*** INFORMATION SUPPLIED ***

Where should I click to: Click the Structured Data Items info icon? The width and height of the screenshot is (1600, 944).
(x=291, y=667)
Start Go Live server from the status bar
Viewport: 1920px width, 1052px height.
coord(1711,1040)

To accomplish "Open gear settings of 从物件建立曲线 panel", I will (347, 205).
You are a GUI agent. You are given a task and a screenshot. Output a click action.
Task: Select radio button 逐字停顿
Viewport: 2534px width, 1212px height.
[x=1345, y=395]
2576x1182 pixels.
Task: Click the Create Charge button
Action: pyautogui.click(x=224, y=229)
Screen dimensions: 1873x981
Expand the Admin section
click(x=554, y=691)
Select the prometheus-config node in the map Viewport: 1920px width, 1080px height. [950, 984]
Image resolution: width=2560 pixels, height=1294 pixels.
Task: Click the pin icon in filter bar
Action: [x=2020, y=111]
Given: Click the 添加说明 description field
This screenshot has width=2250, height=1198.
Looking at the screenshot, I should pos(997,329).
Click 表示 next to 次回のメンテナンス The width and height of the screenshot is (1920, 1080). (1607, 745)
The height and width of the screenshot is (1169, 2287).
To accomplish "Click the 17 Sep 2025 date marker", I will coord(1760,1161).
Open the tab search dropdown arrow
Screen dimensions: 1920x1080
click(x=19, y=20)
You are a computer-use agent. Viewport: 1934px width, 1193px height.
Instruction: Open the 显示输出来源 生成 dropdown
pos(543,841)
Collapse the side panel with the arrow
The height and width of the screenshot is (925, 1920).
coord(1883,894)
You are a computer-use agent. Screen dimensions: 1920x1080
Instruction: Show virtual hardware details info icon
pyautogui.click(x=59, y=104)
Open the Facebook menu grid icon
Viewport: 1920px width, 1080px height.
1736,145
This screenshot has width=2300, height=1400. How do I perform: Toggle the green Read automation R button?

*** End of INFORMATION SUPPLIED ***

PROMPT: Transcribe every entry, keeping each line exactly as it reads.

RESULT FOR THIS EXERCISE:
Where should I click to: Click the Structured Data Items info icon? The width and height of the screenshot is (1600, 944).
(x=291, y=667)
Start Go Live server from the status bar
Viewport: 1920px width, 1052px height.
coord(1711,1040)

To accomplish "Open gear settings of 从物件建立曲线 panel", I will (347, 205).
You are a GUI agent. You are given a task and a screenshot. Output a click action.
Task: Select radio button 逐字停顿
Viewport: 2534px width, 1212px height.
[x=1345, y=395]
2576x1182 pixels.
Task: Click the Create Charge button
Action: pyautogui.click(x=224, y=229)
Screen dimensions: 1873x981
Expand the Admin section
click(x=554, y=691)
Select the prometheus-config node in the map Viewport: 1920px width, 1080px height. [950, 984]
Image resolution: width=2560 pixels, height=1294 pixels.
Task: Click the pin icon in filter bar
Action: [x=2020, y=111]
Given: Click the 添加说明 description field
This screenshot has width=2250, height=1198.
Looking at the screenshot, I should pos(997,329).
Click 表示 next to 次回のメンテナンス The width and height of the screenshot is (1920, 1080). (1607, 745)
The height and width of the screenshot is (1169, 2287).
To accomplish "Click the 17 Sep 2025 date marker", I will coord(1760,1161).
Open the tab search dropdown arrow
Screen dimensions: 1920x1080
click(x=19, y=20)
You are a computer-use agent. Viewport: 1934px width, 1193px height.
Instruction: Open the 显示输出来源 生成 dropdown
pos(543,841)
Collapse the side panel with the arrow
The height and width of the screenshot is (925, 1920).
coord(1883,894)
You are a computer-use agent. Screen dimensions: 1920x1080
Instruction: Show virtual hardware details info icon
pyautogui.click(x=59, y=104)
Open the Facebook menu grid icon
Viewport: 1920px width, 1080px height.
1736,145
This screenshot has width=2300, height=1400. How do I perform: Toggle the green Read automation R button?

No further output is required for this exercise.